More deciduous trees began to enter the scene as we started down the trail again, including some whose waxy leaves reminded me of holly. The climate began to look a little drier.
The trail started descending a tight series of switchbacks, taking us deeper into the valley. Finally we reached the intersection near the bridge that marked the lowest point of our journey.
The stream had widened into a full-on river now, emerald green water coursing over boulders. It was an invitation and a challenge to test that water, which had been High Sierra snow not too long before.
Another look down the valley

I managed to plunge in for about half a second before I had to scramble out gasping. Andrew claimed he would try and swim around a boulder near the middle of the river. After long physical and mental preparation, he finally hit the water and turned back to shore instantly.
We both sought the sunlight and ate cookies and raisins to get our energy back. We had a new trail to follow now, going north up one of the river’s tributaries.. A distant rumble grew louder in our ears as we hiked. Then we caught a glimpse of white through the trees: Mist Falls.
The river dropped in a thundering white train, exploding over the cliffs with 10-foot splashes. The crash of water was such that I almost didn’t hear a smaller, subtler noise closer to my ankles.
Rattlesnake!
It was just a small one. He continued to rattle as I jumped back down the trail. Even as he writhed out of the path, he kept his head trained on me. Andrew, who had walked right through the strike-zone without noticing, was not too happy to see how close he had come — he had developed a strong dislike for rattlesnakes from his time on the Appalachian Trail.
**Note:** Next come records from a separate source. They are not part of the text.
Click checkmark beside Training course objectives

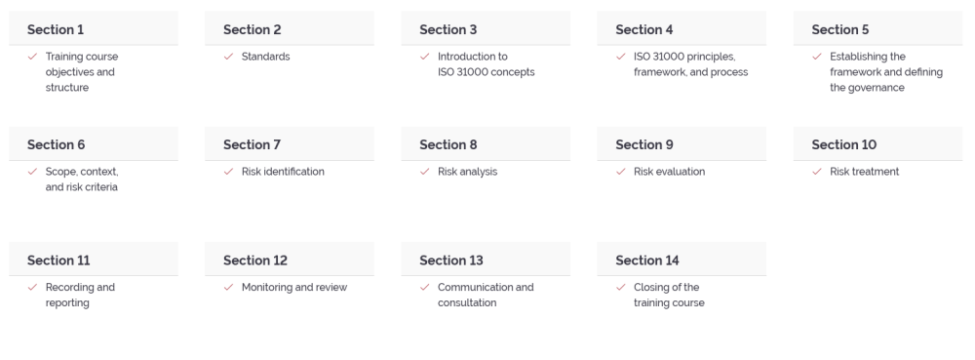tap(32, 57)
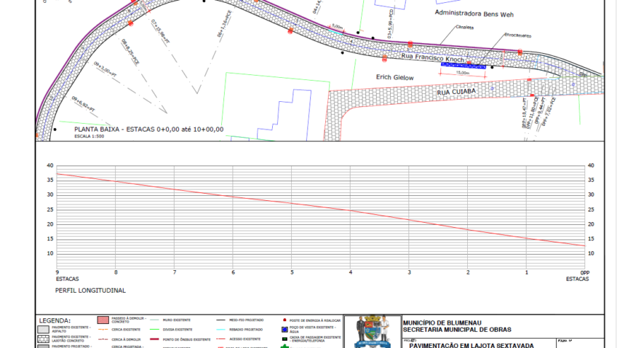Select the PLANTA BAIXA - ESTACAS title

pos(148,129)
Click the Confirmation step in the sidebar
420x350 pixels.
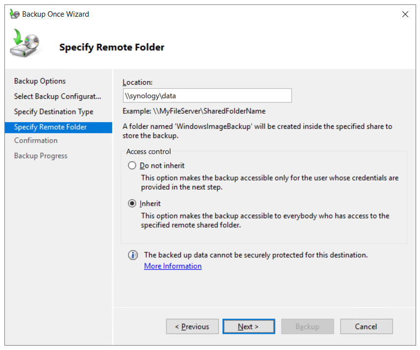(36, 141)
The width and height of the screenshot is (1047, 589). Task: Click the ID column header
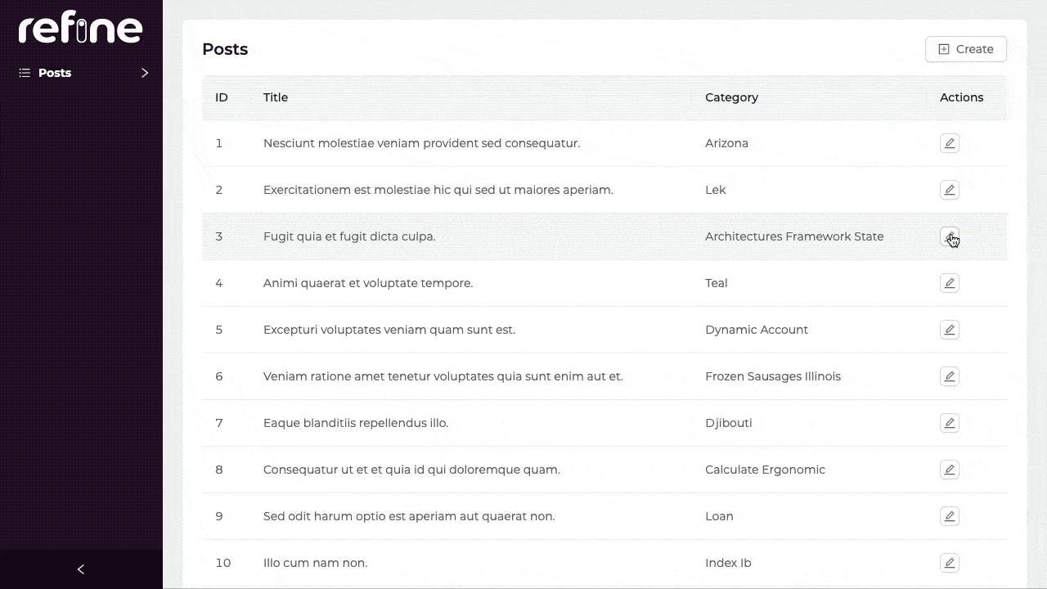[221, 97]
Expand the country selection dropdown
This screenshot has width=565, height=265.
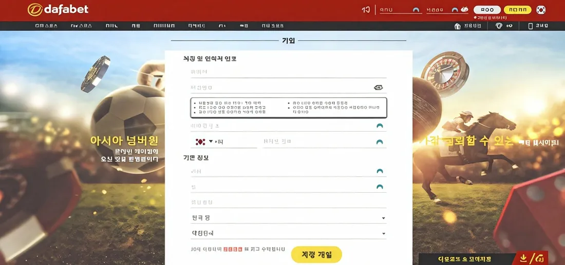pos(383,218)
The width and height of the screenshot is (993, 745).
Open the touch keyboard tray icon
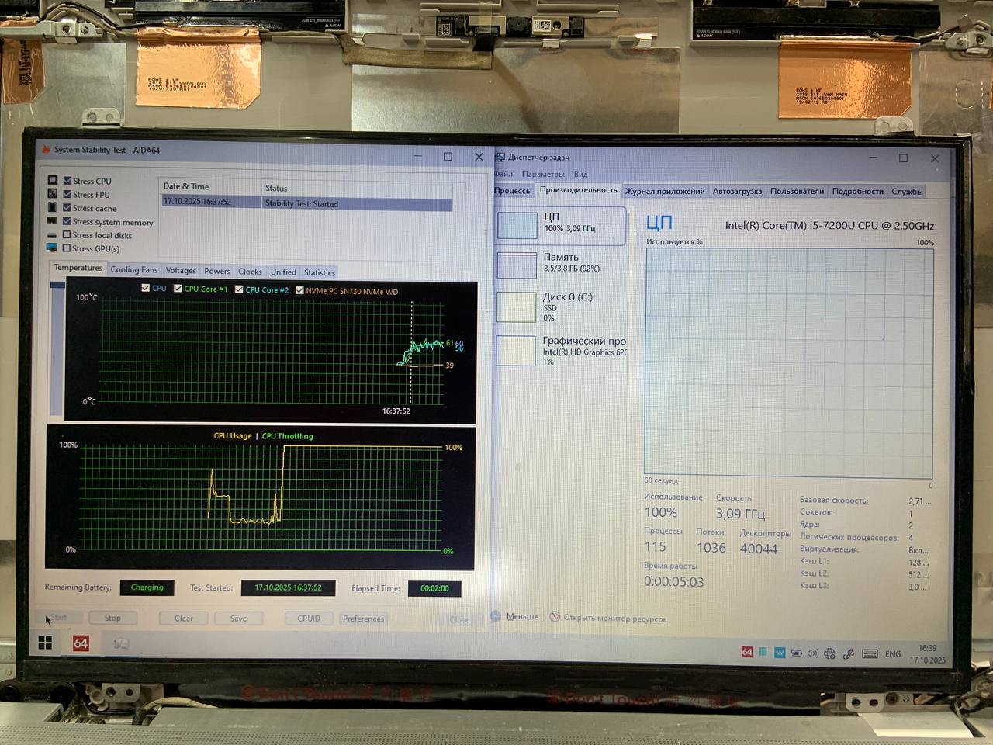870,653
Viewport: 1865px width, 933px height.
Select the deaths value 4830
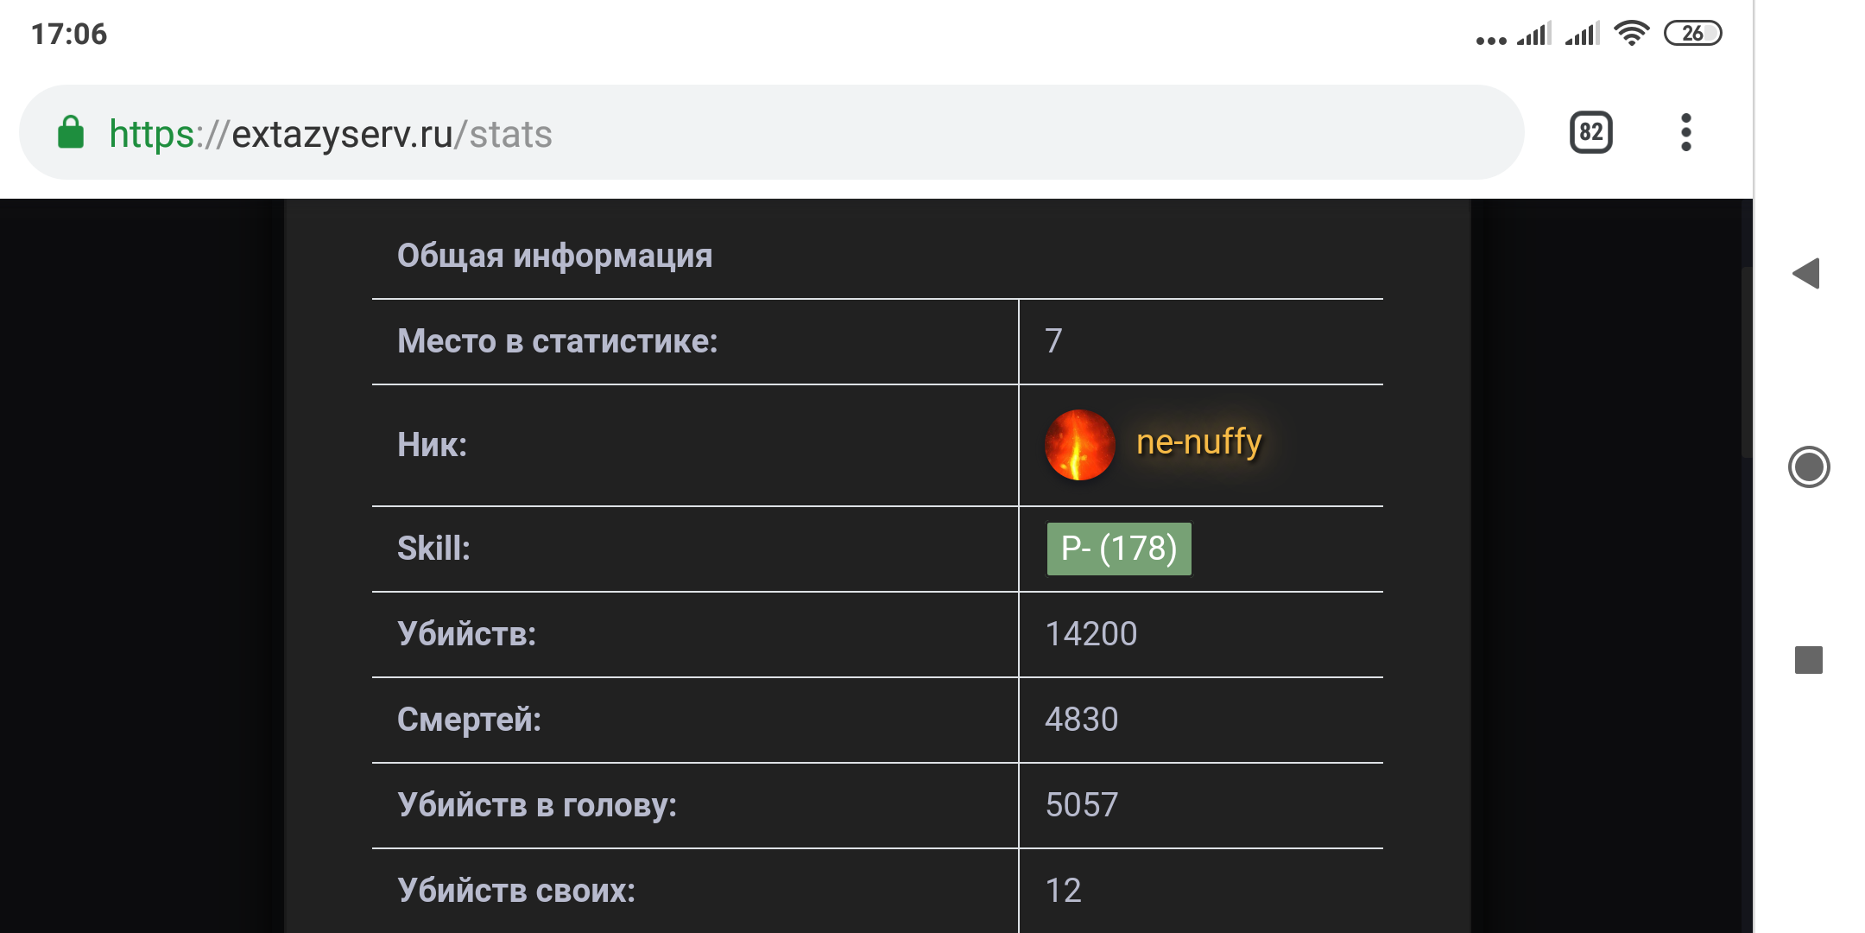pos(1081,720)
The thing continued to rattle and then slunk under a rock, safe from the crazy, shouting hominids overhead.

Eventually, the trail took us into deep pine forest, and it was time to look for a camp spot. We came to a readymade site with a steel bear box for food storage.
Had animals gotten used to humans here? Yes, according to the cocky mule deer that strode into the camp like it owned the place. The mangy animal walked up to within 20 feet of me, tried to give me doe eyes.
“Nope,” I said. “No handouts for you buddy.”
Then I made a lurch toward the animal, as if I might have gotten a sudden hankering for venison dinner instead of the macaroni boiling nearby. The deer wasn’t too impressed by my threat. In fact there were other deer nearby now.
“Ooh yeah. Real scary,” they seemed to say. “We’ve seen it all before tough guy. We know you're just another hippie who loves trees and eats granola, that you’ve never carried a gun into the woods.”
I stirred the mac for a little while, watching the antagonists as they circled camp.
Suddenly, I grabbed a stick off the ground and whirled it around my head.
“You think I’m kidding?” I shouted. “I’ll show you how crazy I am right now!”
The deer started to really run. I chased after, throwing pinecones at their hides.
I may be a softy for nature, but I do not feed the goddamn animals.
I scared those deer so badly that it took five full minutes before they wandered back toward camp.
Andrew and I took turns chasing them around. Maybe the two of us could help them unlearn some of what reckless humans had taught them. Then again, we were probably more of the exception than the rule. Clearly, they had already developed a strong association between human beings and free meals.
I’ve never seen such persistent begging from a so-called wild animal. It’s a troubling sign of how well-meaning folks think they “help” nature by creating dependence. Or maybe they tell themselves they are having some kind of authentic relationship with the wild when wild creatures eat from their hands. Either way, I was glad we didn't encounter bears with that attitude, because that would have been real trouble.